While ED didn’t specifically mention contracted services in this guidance, we believe that contracted services obtained by an institution as a result of significant changes to the delivery of instruction are allowable expenditures. This could include operational consulting, legal and professional services, and training. Conferences and webinars could be allowable, unless these items would have been incurred anyways. From our understanding, ED will be providing additional guidance on this question.
M&A Open Questions
While this ED released clarified several items, the following questions are still outstanding in our mind.

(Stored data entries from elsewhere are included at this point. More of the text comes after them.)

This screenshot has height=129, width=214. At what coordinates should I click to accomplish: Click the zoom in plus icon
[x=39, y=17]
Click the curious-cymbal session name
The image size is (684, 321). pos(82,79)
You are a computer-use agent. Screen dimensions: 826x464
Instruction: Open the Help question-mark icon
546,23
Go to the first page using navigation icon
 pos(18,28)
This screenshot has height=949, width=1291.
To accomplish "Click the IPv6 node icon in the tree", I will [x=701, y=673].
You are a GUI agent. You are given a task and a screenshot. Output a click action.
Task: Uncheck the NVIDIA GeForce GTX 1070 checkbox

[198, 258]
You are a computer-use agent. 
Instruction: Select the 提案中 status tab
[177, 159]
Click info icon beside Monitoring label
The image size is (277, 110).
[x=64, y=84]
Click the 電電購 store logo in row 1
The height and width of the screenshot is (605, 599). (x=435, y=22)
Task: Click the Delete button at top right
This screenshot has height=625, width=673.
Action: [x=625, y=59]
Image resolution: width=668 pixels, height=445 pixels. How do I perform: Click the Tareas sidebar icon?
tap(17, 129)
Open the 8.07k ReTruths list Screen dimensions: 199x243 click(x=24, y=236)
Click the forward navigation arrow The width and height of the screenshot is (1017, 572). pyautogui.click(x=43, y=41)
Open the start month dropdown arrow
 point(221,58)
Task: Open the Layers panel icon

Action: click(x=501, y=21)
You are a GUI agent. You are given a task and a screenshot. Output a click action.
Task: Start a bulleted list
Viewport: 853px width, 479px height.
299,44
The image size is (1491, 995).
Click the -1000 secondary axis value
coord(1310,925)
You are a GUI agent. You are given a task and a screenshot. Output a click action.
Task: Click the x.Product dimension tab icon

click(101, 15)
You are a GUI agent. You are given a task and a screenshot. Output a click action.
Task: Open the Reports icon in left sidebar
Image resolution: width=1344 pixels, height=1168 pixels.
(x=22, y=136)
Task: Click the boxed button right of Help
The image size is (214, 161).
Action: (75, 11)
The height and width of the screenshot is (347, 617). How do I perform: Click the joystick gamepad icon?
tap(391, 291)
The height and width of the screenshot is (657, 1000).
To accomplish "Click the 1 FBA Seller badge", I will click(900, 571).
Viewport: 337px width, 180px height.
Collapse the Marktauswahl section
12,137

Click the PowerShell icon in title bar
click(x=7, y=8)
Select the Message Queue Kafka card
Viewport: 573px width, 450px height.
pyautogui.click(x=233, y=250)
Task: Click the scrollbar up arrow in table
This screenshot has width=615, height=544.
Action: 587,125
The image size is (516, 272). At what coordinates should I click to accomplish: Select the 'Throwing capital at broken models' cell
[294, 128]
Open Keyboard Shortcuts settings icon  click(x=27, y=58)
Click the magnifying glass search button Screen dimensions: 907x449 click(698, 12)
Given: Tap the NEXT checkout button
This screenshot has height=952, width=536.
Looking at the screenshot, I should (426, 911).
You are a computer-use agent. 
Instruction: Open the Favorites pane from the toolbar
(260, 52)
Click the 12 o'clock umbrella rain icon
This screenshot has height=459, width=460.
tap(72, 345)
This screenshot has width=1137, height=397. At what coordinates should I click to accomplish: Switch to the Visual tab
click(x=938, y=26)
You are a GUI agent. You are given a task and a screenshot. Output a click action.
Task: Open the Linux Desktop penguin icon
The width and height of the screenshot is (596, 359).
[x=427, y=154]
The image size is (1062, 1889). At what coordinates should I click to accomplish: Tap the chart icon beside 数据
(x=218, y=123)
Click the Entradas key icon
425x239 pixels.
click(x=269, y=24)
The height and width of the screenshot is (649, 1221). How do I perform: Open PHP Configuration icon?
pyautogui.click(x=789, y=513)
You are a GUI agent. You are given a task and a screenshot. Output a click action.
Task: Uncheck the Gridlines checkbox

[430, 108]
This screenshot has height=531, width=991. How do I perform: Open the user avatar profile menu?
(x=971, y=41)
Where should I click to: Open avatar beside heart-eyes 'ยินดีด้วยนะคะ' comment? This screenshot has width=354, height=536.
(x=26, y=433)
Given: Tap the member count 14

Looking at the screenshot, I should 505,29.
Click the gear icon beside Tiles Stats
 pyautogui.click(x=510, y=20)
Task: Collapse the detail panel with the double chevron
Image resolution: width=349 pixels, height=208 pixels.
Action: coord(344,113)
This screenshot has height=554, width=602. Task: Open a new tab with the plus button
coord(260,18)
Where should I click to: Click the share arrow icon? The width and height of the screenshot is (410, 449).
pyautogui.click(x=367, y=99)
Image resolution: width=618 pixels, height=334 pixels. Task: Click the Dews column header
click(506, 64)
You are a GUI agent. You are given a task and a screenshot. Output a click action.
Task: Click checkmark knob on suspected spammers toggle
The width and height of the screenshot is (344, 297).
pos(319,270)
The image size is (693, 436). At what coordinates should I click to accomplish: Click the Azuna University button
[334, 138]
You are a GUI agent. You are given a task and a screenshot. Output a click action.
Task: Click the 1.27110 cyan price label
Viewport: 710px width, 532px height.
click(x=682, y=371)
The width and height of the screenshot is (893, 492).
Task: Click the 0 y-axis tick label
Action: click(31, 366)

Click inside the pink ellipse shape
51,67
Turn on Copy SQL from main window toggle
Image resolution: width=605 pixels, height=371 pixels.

- One of the big open items is whether an institution could utilize the institutional HEERF grant to cover rent for the period of time in which a location was temporarily shuttered. ED issued a Fact Sheet in August 2020 on guidance for contracted services that were cancelled or otherwise not performed due to the pandemic. M&A’s question is whether rent would be considered a contracted service and, if so, whether a location which was temporarily shuttered would certainly meet the definition of “otherwise not performed.” An institution would have to account for any landlord abatements and use of the PPP loan prior to claiming any institutional HEERF grants. However, to date, ED hasn’t provided clear guidance on this expenditure, and thus, we deem this to be a riskier item.
- The second key open item is the payment of faculty costs during a period of time in which an institution was temporarily shuttered and online education didn’t occur. If the institution continued to pay the applicable faculty, are these eligible expenses for the institutional HEERF grant? Does Question 6 or 12 justify reimbursement of faculty costs not covered by the PPP loan? Previous guidance from ED provides relief to enable the institutional HEERF grants to be used for dining hall and dorm employees who would have otherwise been paid through housing fees. An extension of this logic would extend to employees who would have overseen student clinics and thus would have been paid, to some extent, by the clinic revenue. These clinic revenues are part of the educational program.